Le Progès, publié le 16/12/2011 à 06:00 Interview. Eva Joly sera aujourd’hui à Lyon. Dans une interview à notre journal, elle explique comment la reconversion écologique peut relancer l’économie.
Vous venez à Lyon parler emploi. C’est souvent le point faible des écologistes…
C’est une de mes priorités. Avec la reconversion écologique, nous pouvons réindustrialiser nos régions : passer aux énergies renouvelables va créer des centaines de milliers d’emplois à travers le réseau TPE-PME.

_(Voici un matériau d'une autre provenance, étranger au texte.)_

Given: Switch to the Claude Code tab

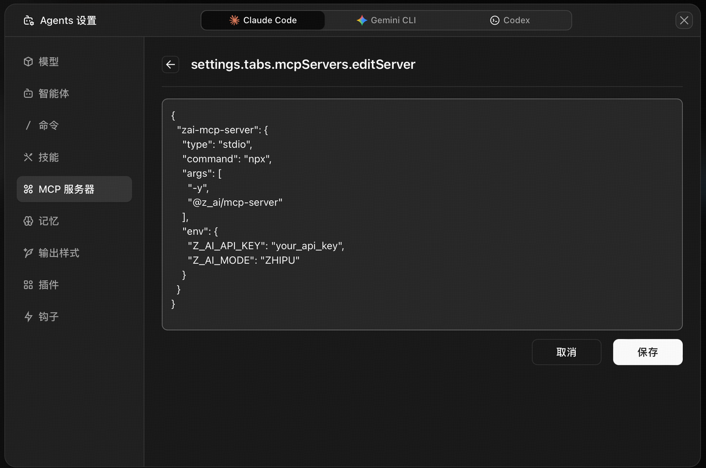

L’autre grand gisement d’emplois est la rénovation de plus de 30 millions de logements. Nous nous engageons à en rénover 300 000 par an. Cela crée des emplois, améliore la vie des gens et lutte contre la précarité énergétique.
Quel coût ?
Toutes les rénovations des bâtiments ne sont pas à la charge de l’Etat. Son rôle pourrait être de faciliter l’accès au crédit pour les travaux. Cet effort financier est vite amorti quand la facture d’électricité est divisée par trois. C’est du gagnant-gagnant. Nous émettrons moins de CO2, les charges qui pèsent sur les ménages seront considérablement diminuées et nous réduiront notre dépense énergétique.
Vous revendiquez le « Travailler tous travailler mieux ». Est-ce crédible en temps de crise ?
Seul ce projet est crédible. Qui peut croire que le plan Sarkozy est crédible alors qu’il a creusé les déficits de plus de 500 milliards ? La solution ne peut être dans la relance de la croissance comme il le pense. Cette époque-là est finie.
Produire français ou acheter français ?
Ce débat est celui du repli sur soi, des vieilles idées souverainistes. Je n’y crois pas.Une voiture produite en Allemagne peut avoir 60 % de composants français. Cela n’a pas de sens. Je souhaite une préférence sociale et environnementale.